To cite a few examples:

– The Food and Drug Administration has approved the first clinical trial in the US for a treatment for heart disease using stem cells from adult bone marrow. Such trials have already taken place in Europe and Brazil where they showed success in treating damaged hearts. – Carron Morrow from Alabama survived her fourth heart attack due to stem cell therapy where 30 million stem cells were injected into the right side of her heart. In a PBS documentary Morrow says, “I’m living proof that adult stem cells work far better than embryonic. And why should embryonic be in discussion? I’m here to say, I’m living proof. It saved my life. This is going to revolutionise heart disease”. – Embryonic stem cell research has suffered a catastrophic blow with a major Singaporean Australian company abandoning work on therapies due to a lack of success and soaring costs. ES Cell International (ESI), which raised $24 million in investment, has pulled out of the pursuit of cures for diabetes and heart damage.
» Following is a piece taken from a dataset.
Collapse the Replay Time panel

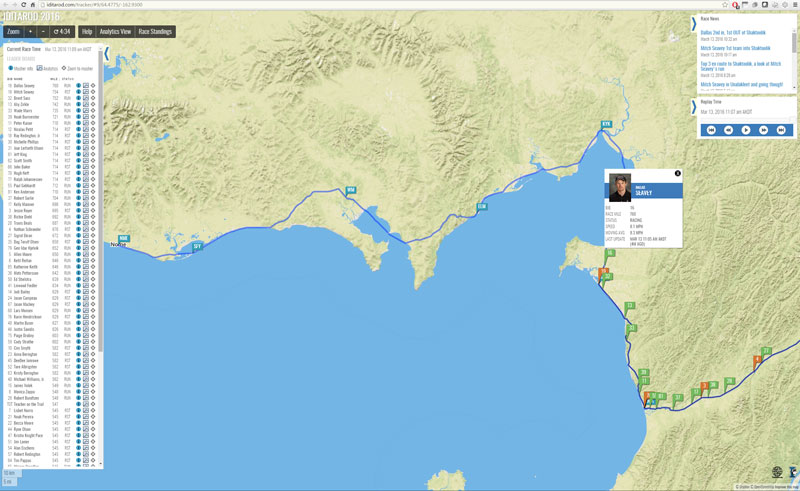pos(694,107)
According to the leading international journal Science, investors had lost interest in human embryonic stem cells therapies because the likelihood of having products in the clinic in the short term was vanishingly small. Professor Alan Colman, who until last moth was ESI’s chief executive, said “making well-functioning, insulin producing cells proved really difficult as both therapies would have needed at least a billion cells for each dose and producing them at such numbers was prohibitively expensive”.

In contrast to the difficulties confronted by embryonic stem cell researchers, Professor Mackay-Sim’s team from Griffith University are able to produce 20 million adult stem cells in four weeks using olfactory stem cells taken from the adult nose.
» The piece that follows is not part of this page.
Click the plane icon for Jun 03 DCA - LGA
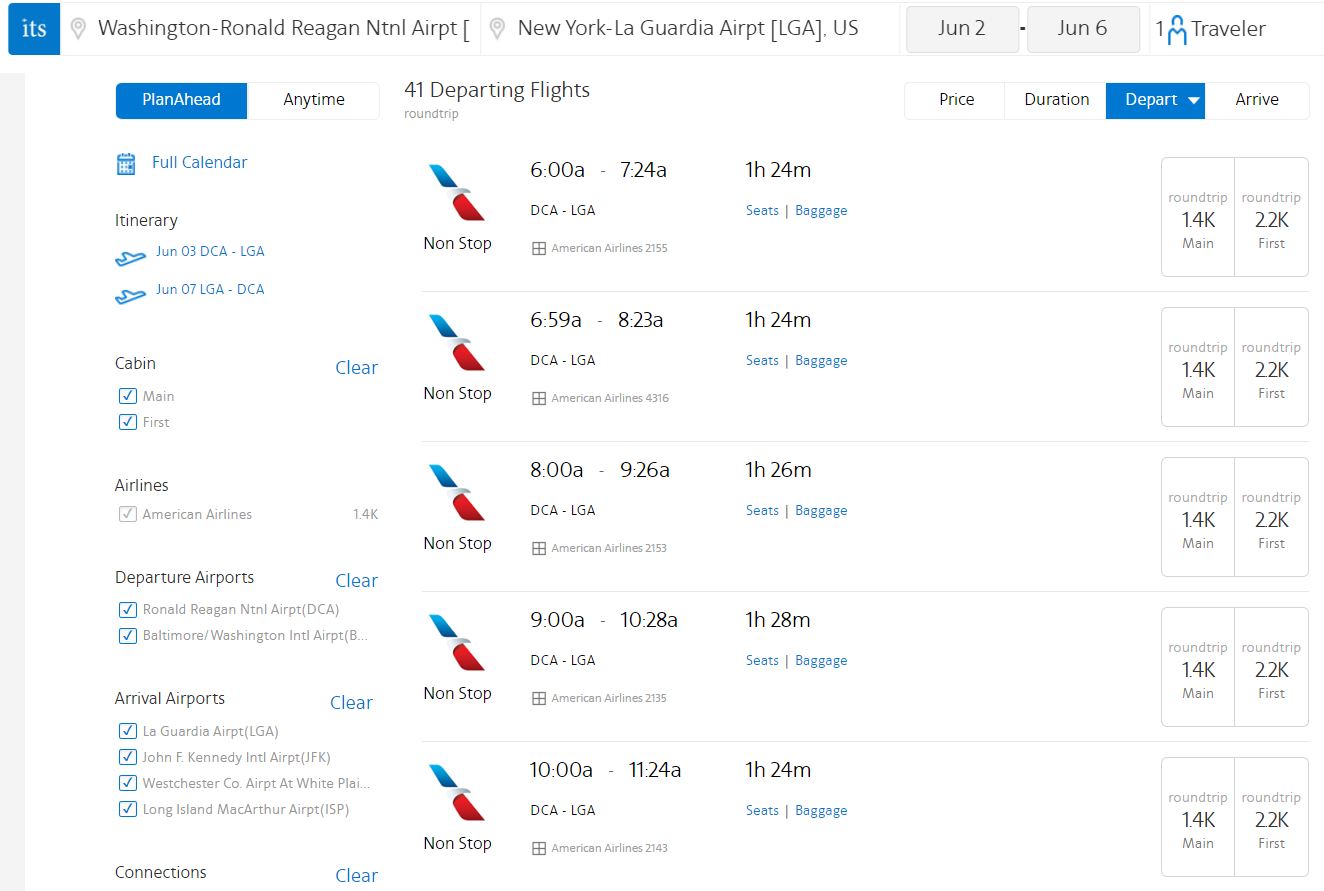 130,258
It is evident that the potential for further research using adult stem cells is clear. Investors are diverting their resources away from dead end technology. Now we can say for certain that harvesting fertilised human eggs is not the way forward for curing people with cancer, Parkinson’s disease, and spinal damage.

The move undertaken by investors clearly confirms the use of embryonic stem cell is economically unviable and highly impractical. There is no need to compromise one life for another. Not one achievement in human therapy has come from embryos, while adult stem cells are rapidly being applied to a range of incurable afflictions.

There is no legitimate justification for this. If we dare tread on this path, we will be greasing the slippery slope. The fact remains that we must not – and clearly do not have to – resort to the unethical act of creating new embryos solely for research. We do not have to violate the deepest bond of human life – that between mother and offspring – by creating living human embryos that have no natural mother, and are denied any place in the human family. Human procreation must stay human.

To disregard life at its inception, the continuum of life at each stage and even at its last, will be in jeopardy of debasement. Adult stem cell research will allow us to cure disease and avoid the ethical concerns of destroying embryos. This new technique provides the best of both worlds. There is only one question: what possible justification is left for legalising cloning? I implore those in remaining in power to make such decisions to ensure that funding is directed towards ethically acceptable avenues of research and one that is showing real results.